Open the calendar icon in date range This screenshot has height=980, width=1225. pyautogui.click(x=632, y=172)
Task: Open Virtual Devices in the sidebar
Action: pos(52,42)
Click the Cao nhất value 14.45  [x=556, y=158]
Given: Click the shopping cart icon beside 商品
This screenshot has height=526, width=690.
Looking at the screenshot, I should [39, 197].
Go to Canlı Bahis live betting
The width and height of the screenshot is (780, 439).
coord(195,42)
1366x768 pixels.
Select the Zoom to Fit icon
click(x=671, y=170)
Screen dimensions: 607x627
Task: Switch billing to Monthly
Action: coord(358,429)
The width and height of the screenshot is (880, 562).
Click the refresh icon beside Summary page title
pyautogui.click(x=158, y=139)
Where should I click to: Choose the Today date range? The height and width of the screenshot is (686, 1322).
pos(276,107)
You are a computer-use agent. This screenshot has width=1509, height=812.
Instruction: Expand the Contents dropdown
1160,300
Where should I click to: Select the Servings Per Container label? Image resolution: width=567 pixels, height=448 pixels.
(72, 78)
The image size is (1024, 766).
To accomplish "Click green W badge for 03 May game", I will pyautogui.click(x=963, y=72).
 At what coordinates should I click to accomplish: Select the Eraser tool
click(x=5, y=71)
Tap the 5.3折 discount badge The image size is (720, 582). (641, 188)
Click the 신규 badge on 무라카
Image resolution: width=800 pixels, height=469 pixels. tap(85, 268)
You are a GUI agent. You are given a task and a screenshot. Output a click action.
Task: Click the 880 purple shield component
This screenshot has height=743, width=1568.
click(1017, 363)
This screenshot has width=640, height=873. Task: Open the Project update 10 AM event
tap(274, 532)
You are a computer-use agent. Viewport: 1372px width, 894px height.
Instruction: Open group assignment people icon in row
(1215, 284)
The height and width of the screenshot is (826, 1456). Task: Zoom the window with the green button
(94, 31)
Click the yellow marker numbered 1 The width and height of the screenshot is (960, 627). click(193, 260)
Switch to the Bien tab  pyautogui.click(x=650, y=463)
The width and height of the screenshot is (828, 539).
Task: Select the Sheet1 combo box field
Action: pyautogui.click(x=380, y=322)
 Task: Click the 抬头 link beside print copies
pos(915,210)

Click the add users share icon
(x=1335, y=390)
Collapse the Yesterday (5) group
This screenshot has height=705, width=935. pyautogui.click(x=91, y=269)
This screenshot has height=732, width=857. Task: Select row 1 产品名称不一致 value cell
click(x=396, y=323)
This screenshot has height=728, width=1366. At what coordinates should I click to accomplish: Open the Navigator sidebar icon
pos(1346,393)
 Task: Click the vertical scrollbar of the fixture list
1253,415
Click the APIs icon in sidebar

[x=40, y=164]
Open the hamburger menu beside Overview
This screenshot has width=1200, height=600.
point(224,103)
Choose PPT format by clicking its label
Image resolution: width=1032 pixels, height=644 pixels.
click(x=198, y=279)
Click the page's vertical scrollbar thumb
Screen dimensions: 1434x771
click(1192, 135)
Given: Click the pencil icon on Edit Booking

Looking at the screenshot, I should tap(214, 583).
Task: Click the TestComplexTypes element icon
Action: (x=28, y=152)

▬▬▬▬▬▬

#### [EXERCISE INSTRUCTIONS]
Take the lines above and print them exactly.

#### [WRITTEN SOLUTION]
Open the calendar icon in date range This screenshot has height=980, width=1225. pyautogui.click(x=632, y=172)
Task: Open Virtual Devices in the sidebar
Action: pos(52,42)
Click the Cao nhất value 14.45  [x=556, y=158]
Given: Click the shopping cart icon beside 商品
This screenshot has height=526, width=690.
Looking at the screenshot, I should [39, 197].
Go to Canlı Bahis live betting
The width and height of the screenshot is (780, 439).
coord(195,42)
1366x768 pixels.
Select the Zoom to Fit icon
click(x=671, y=170)
Screen dimensions: 607x627
Task: Switch billing to Monthly
Action: coord(358,429)
The width and height of the screenshot is (880, 562).
Click the refresh icon beside Summary page title
pyautogui.click(x=158, y=139)
Where should I click to: Choose the Today date range? The height and width of the screenshot is (686, 1322).
pos(276,107)
You are a computer-use agent. This screenshot has width=1509, height=812.
Instruction: Expand the Contents dropdown
1160,300
Where should I click to: Select the Servings Per Container label? Image resolution: width=567 pixels, height=448 pixels.
(72, 78)
The image size is (1024, 766).
To accomplish "Click green W badge for 03 May game", I will pyautogui.click(x=963, y=72).
 At what coordinates should I click to accomplish: Select the Eraser tool
click(x=5, y=71)
Tap the 5.3折 discount badge The image size is (720, 582). (641, 188)
Click the 신규 badge on 무라카
Image resolution: width=800 pixels, height=469 pixels. tap(85, 268)
You are a GUI agent. You are given a task and a screenshot. Output a click action.
Task: Click the 880 purple shield component
This screenshot has height=743, width=1568.
click(1017, 363)
This screenshot has width=640, height=873. Task: Open the Project update 10 AM event
tap(274, 532)
You are a computer-use agent. Viewport: 1372px width, 894px height.
Instruction: Open group assignment people icon in row
(1215, 284)
The height and width of the screenshot is (826, 1456). Task: Zoom the window with the green button
(94, 31)
Click the yellow marker numbered 1 The width and height of the screenshot is (960, 627). click(193, 260)
Switch to the Bien tab  pyautogui.click(x=650, y=463)
The width and height of the screenshot is (828, 539).
Task: Select the Sheet1 combo box field
Action: pyautogui.click(x=380, y=322)
 Task: Click the 抬头 link beside print copies
pos(915,210)

Click the add users share icon
(x=1335, y=390)
Collapse the Yesterday (5) group
This screenshot has height=705, width=935. pyautogui.click(x=91, y=269)
This screenshot has height=732, width=857. Task: Select row 1 产品名称不一致 value cell
click(x=396, y=323)
This screenshot has height=728, width=1366. At what coordinates should I click to accomplish: Open the Navigator sidebar icon
pos(1346,393)
 Task: Click the vertical scrollbar of the fixture list
1253,415
Click the APIs icon in sidebar

[x=40, y=164]
Open the hamburger menu beside Overview
This screenshot has width=1200, height=600.
point(224,103)
Choose PPT format by clicking its label
Image resolution: width=1032 pixels, height=644 pixels.
click(x=198, y=279)
Click the page's vertical scrollbar thumb
Screen dimensions: 1434x771
click(1192, 135)
Given: Click the pencil icon on Edit Booking

Looking at the screenshot, I should tap(214, 583).
Task: Click the TestComplexTypes element icon
Action: (x=28, y=152)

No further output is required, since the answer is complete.